If there exists product $A = \prod_{t\in T}A_t$ isomorphic to $\hbox{Bor}([0,1])$, then (let $\phi$ be the isomorphism) for every $x\in [0,1]$ $|\hbox{supp}(\phi(\lbrace x\rbrace))| = 1$, where $\hbox{supp}(f) = \lbrace t\in T| f(t)\neq \phi(\emptyset)(t)\rbrace$.
Because of 2, $|T| \ge |\lbrace \lbrace x\rbrace\colon x\in [0,1]\rbrace| = 2^{\aleph_0}$. WLoG we can assume, that for every $t$ $|A_t|\ge 2$. So $|A|\ge 2^{2^{\aleph_0}}$. Contradiction with 1, the proof is over.
Is it ok?
I have another question.
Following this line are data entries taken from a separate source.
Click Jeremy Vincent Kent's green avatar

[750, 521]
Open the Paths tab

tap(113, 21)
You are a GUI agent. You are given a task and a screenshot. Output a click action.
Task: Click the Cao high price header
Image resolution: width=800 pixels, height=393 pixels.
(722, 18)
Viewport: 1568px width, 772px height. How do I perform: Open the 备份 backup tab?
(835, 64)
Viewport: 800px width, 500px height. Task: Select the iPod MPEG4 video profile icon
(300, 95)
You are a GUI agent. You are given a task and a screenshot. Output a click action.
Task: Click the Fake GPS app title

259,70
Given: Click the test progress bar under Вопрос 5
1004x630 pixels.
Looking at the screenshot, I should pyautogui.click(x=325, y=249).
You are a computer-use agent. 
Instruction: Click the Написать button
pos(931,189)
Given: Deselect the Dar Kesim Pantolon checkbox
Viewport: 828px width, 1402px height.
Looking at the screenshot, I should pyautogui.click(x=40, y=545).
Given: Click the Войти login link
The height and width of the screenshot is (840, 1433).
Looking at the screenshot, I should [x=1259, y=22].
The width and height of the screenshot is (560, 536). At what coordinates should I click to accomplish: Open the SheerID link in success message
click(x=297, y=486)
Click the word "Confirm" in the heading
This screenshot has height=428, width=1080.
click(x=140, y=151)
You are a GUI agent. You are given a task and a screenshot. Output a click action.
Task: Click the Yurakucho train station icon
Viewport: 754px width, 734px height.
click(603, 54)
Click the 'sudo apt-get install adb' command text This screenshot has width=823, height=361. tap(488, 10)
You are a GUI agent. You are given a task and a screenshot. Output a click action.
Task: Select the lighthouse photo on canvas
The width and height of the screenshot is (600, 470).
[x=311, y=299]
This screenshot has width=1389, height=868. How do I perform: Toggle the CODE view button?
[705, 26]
If the topological space $T$ has cardinality $\kappa$, then is it true that $|\hbox{Bor}(T)| = \kappa$? If it is true, then one can construct arbitrary big irreducible lattice, right?
But I guess something is wrong here :(
Is it ok?
The question is whether this sketch of an argument correctly proves that the lattice of Borel subsets of $[0,1]$ is directly indecomposable. The answer is No, the error in the argument is the assumption that $x\neq y$ implies $\textrm{supp}(\phi(\{x\}))\neq \textrm{supp}(\phi(\{y\}))$.
The correct answer is: $\textrm{Bor}([0,1])$ IS directly decomposable. It is a Boolean lattice, and the only nontrivial directly indecomposable Boolean lattice is the 2-element chain.
For a direct argument, let $A$ be a nonempty proper Borel subset of $[0,1]$. E.g., take $A=[0,\frac{1}{2}]$. Let $A^c$ be the complement of $A$. The function $$\varphi\colon \textrm{Bor}([0,1])\to \textrm{Bor}(A)\times \textrm{Bor}(A^c)\colon X\mapsto (X\cap A,X\cap A^c)$$ is an isomorphism from $\textrm{Bor}([0,1])$ onto a nontrivial product of lattices.